On appeal from the Superior Court of New Jersey, Ocean County, Chancery Division, Probate Part, Docket No. 188999.
NOT FOR PUBLICATION WITHOUT THE APPROVAL OF THE APPELLATE DIVISION
Argued September 27, 2011
Before Judges Messano and Yannotti.
Virginia Marles (Virginia) appeals from an order entered on March 14, 2011 by the Probate Part of the Chancery Division, which denied her motion to remove Patricia Engrassia (Patricia) as administratrix ad prosequendum for the Estate of Jason Marles (Jason). We affirm.
This appeal arises from the following facts. Virginia and Jason Marles were married on July 1, 2008. They had two children.
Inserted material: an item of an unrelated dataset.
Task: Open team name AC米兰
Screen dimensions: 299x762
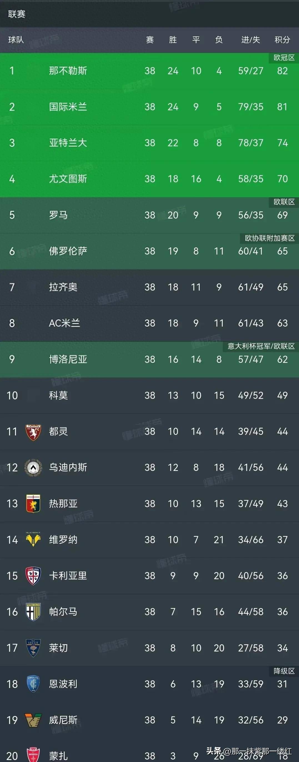Action: point(64,323)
One child was born in 2005, and the other was born in 2006. Virginia filed a complaint for divorce on June 22, 2009. Virginia and Jason were represented by counsel in the divorce proceedings.
On December 15, 2009, the Family Part entered a dual judgment of divorce which dissolved Virginia's and Jason's marriage. The judgment incorporated a marital settlement agreement, which provided among other things, that each party waives and relinquishes any and all rights they may have now or hereafter acquire, under the present or future laws of any jurisdiction, to share in the property or the estate of the other party as a result of the marital relationship, including, without limitation, dower, courtesy, statutory allowance, widow's allowance, homestead rights, rights to intestacy, right to take against the will of the other, and the right to act as administratrix or executor of the other's estate; and each party will, at the request of the other, execute, acknowledge and deliver any and all instruments which may be necessary or advisable to carry into effect the mutual waiver and relinquishment of all interest, rights and claims.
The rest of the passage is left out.